On March 5, 1889, Mr. Hoke married Mary Osborn, who was born in Widner township, Knox county, Indiana, September 17, 1865, a daughter of Wines and America (Colton) Osborn. Her father was born in Greene county, Indiana, December 20, 1839, and her mother was born November 3. 1842, in Haddon township, Sullivan county. They were married in 1864, in Haddon township, and after living for a year in Greene county, settled in Widner township, Knox county, where they resided until 1900, when they retired from farming, and have since made their home in Oaktown. Four children were born to Mr. and Mrs. Osborn, as follows: Mary, wife of Mr. Hoke; Emma, deceased; Anna, wife of Lee Bond, of Oaktown; and Theodore W., of Oaktown. Mr. and Mrs. Hoke have one child, George Osborn Hoke, born June 5, 1897, now attending school in Carlisle. Religiously, Mrs. Hoke is a faithful member of the Methodist Episcopal church.

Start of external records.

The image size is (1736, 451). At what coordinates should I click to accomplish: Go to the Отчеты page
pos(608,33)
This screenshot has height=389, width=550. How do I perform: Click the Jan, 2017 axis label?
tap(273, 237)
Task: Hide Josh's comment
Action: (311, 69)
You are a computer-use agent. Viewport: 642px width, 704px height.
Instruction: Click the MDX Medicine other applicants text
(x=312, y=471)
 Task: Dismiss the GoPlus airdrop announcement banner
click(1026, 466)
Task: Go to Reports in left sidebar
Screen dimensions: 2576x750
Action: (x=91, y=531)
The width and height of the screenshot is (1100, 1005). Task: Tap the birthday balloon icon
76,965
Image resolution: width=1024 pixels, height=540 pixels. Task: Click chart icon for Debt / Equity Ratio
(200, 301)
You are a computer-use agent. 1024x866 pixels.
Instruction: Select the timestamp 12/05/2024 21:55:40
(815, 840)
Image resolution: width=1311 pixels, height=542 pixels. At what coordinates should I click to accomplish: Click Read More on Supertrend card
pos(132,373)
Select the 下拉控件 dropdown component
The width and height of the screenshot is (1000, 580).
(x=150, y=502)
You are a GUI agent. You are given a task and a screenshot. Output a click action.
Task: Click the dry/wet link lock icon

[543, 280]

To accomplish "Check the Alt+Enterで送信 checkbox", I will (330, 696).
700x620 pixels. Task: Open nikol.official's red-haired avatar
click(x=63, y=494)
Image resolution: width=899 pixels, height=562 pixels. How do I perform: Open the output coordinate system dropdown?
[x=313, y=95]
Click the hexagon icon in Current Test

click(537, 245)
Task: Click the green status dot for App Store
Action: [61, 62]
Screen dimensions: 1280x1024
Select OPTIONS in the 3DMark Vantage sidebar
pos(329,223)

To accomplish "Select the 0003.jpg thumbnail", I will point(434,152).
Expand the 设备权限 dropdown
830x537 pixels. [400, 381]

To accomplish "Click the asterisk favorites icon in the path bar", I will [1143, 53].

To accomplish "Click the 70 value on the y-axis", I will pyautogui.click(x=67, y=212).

In December, 1906, Mr. Hoke, his wife and little son Osborn made a pleasure trip to Monterey, Mexico, and spent some two months in the land of the Montezumas. Mr. Hoke is known amongst the citizens of Carlisle as an intrepid hunter and dead shot, and passionately fond of the chase. Whilst in the mountain wilds of Mexico, he killed fourteen deer, one Mexican tiger, one haviline or wild hog and a mountain wolf and hundreds of ducks. He had the skins of the animals tanned by a Mexican and they adorn his country residence. He killed the Mexican tiger with a No. 303 "Savage" rifle, sixty yards distance, whilst the animal was feeding upon the carcass of a deer which Mr. Hoke had slain. He expects to again spend some of the hunting seasons in that country. His father, George Hoke, and wife also spent a vacation at Monterey and Tampico, on the Gulf of Mexico. Richard Hoke and his brother Charles, who is a resident of Monterey, witnessed four bull fights, which is the national sport in Mexico.